# DOCUMENT TEXT

By this pooling of assets the Portfolio is likely, over time, to achieve a
variety of operating economies. The larger asset size of the Portfolio, in the
Board's view, can be expected to permit the purchase of investments in larger
amounts than the Fund currently is able to purchase, which may reduce certain
operating expenses indirectly borne by the Fund's stockholders. In general, to
the extent that certain operating costs are relatively fixed and currently are
borne by the Fund alone, these expenses would instead be borne in whole or in
part by the Portfolio and shared by the Fund's stockholders with other investors
in the Portfolio. These portfolio benefits and economies of scale would be
likely only if assets of the Portfolio were to grow through investments in the
Portfolio by entities in addition to the Fund. There can be no assurance that
such benefits will be realized. The Board also recognized that BMR could benefit
from the proposed structure because such structure could enable BMR to increase
its assets under management through the development of new vehicles to attract
investor assets.

# SUPPLIED INFORMATION
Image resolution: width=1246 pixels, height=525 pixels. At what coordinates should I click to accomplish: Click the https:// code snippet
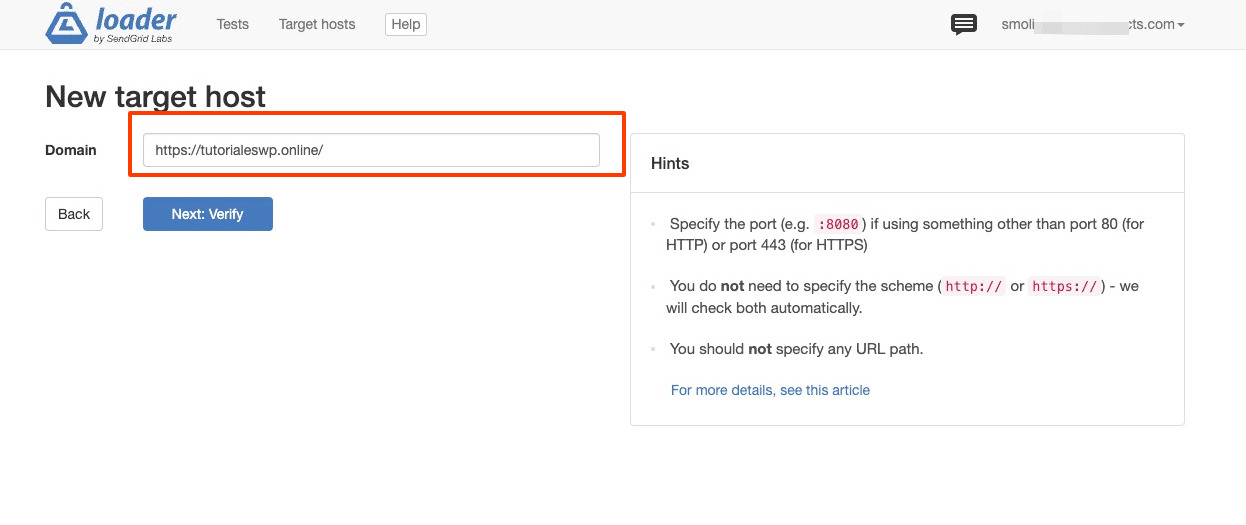coord(1066,287)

# TASK BRIEF
Carry on the passage about pooling the Fund's assets into the Portfolio from the point where it stops. The data was collected from a separate source.

# EXERCISE RESULT
    The Directors of the Fund believe that over time the aggregate per share
expenses of the Fund and the Portfolio should be less than the expenses that
would be incurred by the Fund if it continued to retain the services of an
investment adviser and to invest directly in securities although there can be no
assurance that such expense savings will be realized. The Board also considered
risks associated with an investment in the Portfolio. The Directors believe that
the Portfolio's investment policies and restrictions involve substantially the
same risks as are associated with the Fund's direct investment in securities.

    Based on their consideration, analysis and evaluation of the above factors
and other information deemed by them to be relevant to this Proposal, the Fund's
Board of Directors (including the Independent Directors) have concluded that it
would be in the best interests of the Fund and its stockholders to approve a new
investment policy and supplement to the Fund's investment restrictions to enable
the Fund to invest its investable assets in the Portfolio.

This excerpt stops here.